Given entries:
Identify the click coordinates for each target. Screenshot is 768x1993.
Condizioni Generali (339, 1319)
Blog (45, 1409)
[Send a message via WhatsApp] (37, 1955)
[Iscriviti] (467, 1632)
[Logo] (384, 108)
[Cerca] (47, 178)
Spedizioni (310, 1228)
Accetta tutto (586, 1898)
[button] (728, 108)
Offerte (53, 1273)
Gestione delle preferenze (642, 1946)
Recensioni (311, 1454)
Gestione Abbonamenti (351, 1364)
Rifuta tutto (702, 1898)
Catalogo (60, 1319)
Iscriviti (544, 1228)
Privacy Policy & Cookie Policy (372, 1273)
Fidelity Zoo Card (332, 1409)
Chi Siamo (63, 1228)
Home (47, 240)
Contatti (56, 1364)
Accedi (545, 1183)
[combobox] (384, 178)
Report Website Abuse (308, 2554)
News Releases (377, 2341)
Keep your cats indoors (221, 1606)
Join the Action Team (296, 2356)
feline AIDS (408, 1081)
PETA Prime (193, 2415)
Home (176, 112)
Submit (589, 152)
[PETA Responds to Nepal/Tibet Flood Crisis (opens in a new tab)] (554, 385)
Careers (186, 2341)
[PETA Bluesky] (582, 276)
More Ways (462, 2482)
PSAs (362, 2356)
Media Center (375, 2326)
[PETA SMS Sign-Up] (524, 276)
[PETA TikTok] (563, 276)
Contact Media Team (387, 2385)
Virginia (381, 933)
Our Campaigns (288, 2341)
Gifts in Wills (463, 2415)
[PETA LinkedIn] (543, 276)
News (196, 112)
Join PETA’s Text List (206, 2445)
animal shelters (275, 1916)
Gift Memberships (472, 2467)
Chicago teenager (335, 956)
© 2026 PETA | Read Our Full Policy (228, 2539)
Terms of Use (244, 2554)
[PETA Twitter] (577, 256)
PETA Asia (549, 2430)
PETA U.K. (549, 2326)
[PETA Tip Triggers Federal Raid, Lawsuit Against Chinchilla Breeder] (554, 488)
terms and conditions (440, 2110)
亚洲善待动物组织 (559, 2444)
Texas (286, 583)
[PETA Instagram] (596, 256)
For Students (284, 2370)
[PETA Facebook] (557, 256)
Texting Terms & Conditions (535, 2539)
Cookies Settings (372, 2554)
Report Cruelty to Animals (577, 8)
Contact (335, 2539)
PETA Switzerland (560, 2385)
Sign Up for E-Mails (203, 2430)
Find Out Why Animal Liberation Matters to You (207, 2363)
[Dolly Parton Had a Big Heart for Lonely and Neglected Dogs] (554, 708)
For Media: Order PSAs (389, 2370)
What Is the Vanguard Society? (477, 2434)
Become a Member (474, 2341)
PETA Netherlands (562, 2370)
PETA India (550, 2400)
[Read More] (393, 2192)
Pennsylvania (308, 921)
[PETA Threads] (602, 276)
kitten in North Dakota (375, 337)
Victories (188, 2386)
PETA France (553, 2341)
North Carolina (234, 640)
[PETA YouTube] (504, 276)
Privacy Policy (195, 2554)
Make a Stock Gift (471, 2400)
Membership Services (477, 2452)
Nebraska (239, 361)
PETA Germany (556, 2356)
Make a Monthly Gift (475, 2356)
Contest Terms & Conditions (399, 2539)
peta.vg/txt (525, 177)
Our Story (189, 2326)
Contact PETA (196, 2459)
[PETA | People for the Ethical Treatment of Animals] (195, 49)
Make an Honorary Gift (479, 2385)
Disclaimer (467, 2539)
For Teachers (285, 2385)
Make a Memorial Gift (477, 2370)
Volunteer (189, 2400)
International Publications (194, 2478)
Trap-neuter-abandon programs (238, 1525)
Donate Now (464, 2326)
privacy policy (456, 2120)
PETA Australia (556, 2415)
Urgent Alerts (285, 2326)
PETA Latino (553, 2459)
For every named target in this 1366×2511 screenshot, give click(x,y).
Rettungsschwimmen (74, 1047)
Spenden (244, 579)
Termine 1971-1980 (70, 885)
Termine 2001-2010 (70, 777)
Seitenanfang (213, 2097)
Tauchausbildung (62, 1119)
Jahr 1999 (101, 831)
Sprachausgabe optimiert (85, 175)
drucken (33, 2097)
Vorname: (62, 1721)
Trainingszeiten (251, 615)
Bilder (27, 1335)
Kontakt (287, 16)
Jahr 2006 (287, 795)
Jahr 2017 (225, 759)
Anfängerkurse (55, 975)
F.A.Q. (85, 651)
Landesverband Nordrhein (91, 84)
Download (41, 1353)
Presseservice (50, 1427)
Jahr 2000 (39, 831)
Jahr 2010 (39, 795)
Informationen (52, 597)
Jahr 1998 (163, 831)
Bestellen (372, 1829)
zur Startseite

Work instruction: Write out all the records above one more time, exactly.

Output of the task:
Identify the click coordinates for each target. Screenshot is 768x1993.
Condizioni Generali (339, 1319)
Blog (45, 1409)
[Send a message via WhatsApp] (37, 1955)
[Iscriviti] (467, 1632)
[Logo] (384, 108)
[Cerca] (47, 178)
Spedizioni (310, 1228)
Accetta tutto (586, 1898)
[button] (728, 108)
Offerte (53, 1273)
Gestione delle preferenze (642, 1946)
Recensioni (311, 1454)
Gestione Abbonamenti (351, 1364)
Rifuta tutto (702, 1898)
Catalogo (60, 1319)
Iscriviti (544, 1228)
Privacy Policy & Cookie Policy (372, 1273)
Fidelity Zoo Card (332, 1409)
Chi Siamo (63, 1228)
Home (47, 240)
Contatti (56, 1364)
Accedi (545, 1183)
[combobox] (384, 178)
Report Website Abuse (308, 2554)
News Releases (377, 2341)
Keep your cats indoors (221, 1606)
Join the Action Team (296, 2356)
feline AIDS (408, 1081)
PETA Prime (193, 2415)
Home (176, 112)
Submit (589, 152)
[PETA Responds to Nepal/Tibet Flood Crisis (opens in a new tab)] (554, 385)
Careers (186, 2341)
[PETA Bluesky] (582, 276)
More Ways (462, 2482)
PSAs (362, 2356)
Media Center (375, 2326)
[PETA SMS Sign-Up] (524, 276)
[PETA TikTok] (563, 276)
Contact Media Team (387, 2385)
Virginia (381, 933)
Our Campaigns (288, 2341)
Gifts in Wills (463, 2415)
[PETA LinkedIn] (543, 276)
News (196, 112)
Join PETA’s Text List (206, 2445)
animal shelters (275, 1916)
Gift Memberships (472, 2467)
Chicago teenager (335, 956)
© 2026 PETA | Read Our Full Policy (228, 2539)
Terms of Use (244, 2554)
[PETA Twitter] (577, 256)
PETA Asia (549, 2430)
PETA U.K. (549, 2326)
[PETA Tip Triggers Federal Raid, Lawsuit Against Chinchilla Breeder] (554, 488)
terms and conditions (440, 2110)
亚洲善待动物组织 (559, 2444)
Texas (286, 583)
[PETA Instagram] (596, 256)
For Students (284, 2370)
[PETA Facebook] (557, 256)
Texting Terms & Conditions (535, 2539)
Cookies Settings (372, 2554)
Report Cruelty to Animals (577, 8)
Contact (335, 2539)
PETA Switzerland (560, 2385)
Sign Up for E-Mails (203, 2430)
Find Out Why Animal Liberation Matters to You (207, 2363)
[Dolly Parton Had a Big Heart for Lonely and Neglected Dogs] (554, 708)
For Media: Order PSAs (389, 2370)
What Is the Vanguard Society? (477, 2434)
Become a Member (474, 2341)
PETA Netherlands (562, 2370)
PETA India (550, 2400)
[Read More] (393, 2192)
Pennsylvania (308, 921)
[PETA Threads] (602, 276)
kitten in North Dakota (375, 337)
Victories (188, 2386)
PETA France (553, 2341)
North Carolina (234, 640)
[PETA YouTube] (504, 276)
Privacy Policy (195, 2554)
Make a Stock Gift (471, 2400)
Membership Services (477, 2452)
Nebraska (239, 361)
PETA Germany (556, 2356)
Make a Monthly Gift (475, 2356)
Contest Terms & Conditions (399, 2539)
peta.vg/txt (525, 177)
Our Story (189, 2326)
Contact PETA (196, 2459)
[PETA | People for the Ethical Treatment of Animals] (195, 49)
Make an Honorary Gift (479, 2385)
Disclaimer (467, 2539)
For Teachers (285, 2385)
Make a Memorial Gift (477, 2370)
Volunteer (189, 2400)
International Publications (194, 2478)
Trap-neuter-abandon programs (238, 1525)
Donate Now (464, 2326)
privacy policy (456, 2120)
PETA Australia (556, 2415)
Urgent Alerts (285, 2326)
PETA Latino (553, 2459)
For every named target in this 1366×2511 screenshot, give click(x,y).
Rettungsschwimmen (74, 1047)
Spenden (244, 579)
Termine 1971-1980 (70, 885)
Termine 2001-2010 (70, 777)
Seitenanfang (213, 2097)
Tauchausbildung (62, 1119)
Jahr 1999 (101, 831)
Sprachausgabe optimiert (85, 175)
drucken (33, 2097)
Vorname: (62, 1721)
Trainingszeiten (251, 615)
Bilder (27, 1335)
Kontakt (287, 16)
Jahr 2006 (287, 795)
Jahr 2017 (225, 759)
Anfängerkurse (55, 975)
F.A.Q. (85, 651)
Landesverband Nordrhein (91, 84)
Download (41, 1353)
Presseservice (50, 1427)
Jahr 2000 (39, 831)
Jahr 2010 (39, 795)
Informationen (52, 597)
Jahr 1998 (163, 831)
Bestellen (372, 1829)
zur Startseite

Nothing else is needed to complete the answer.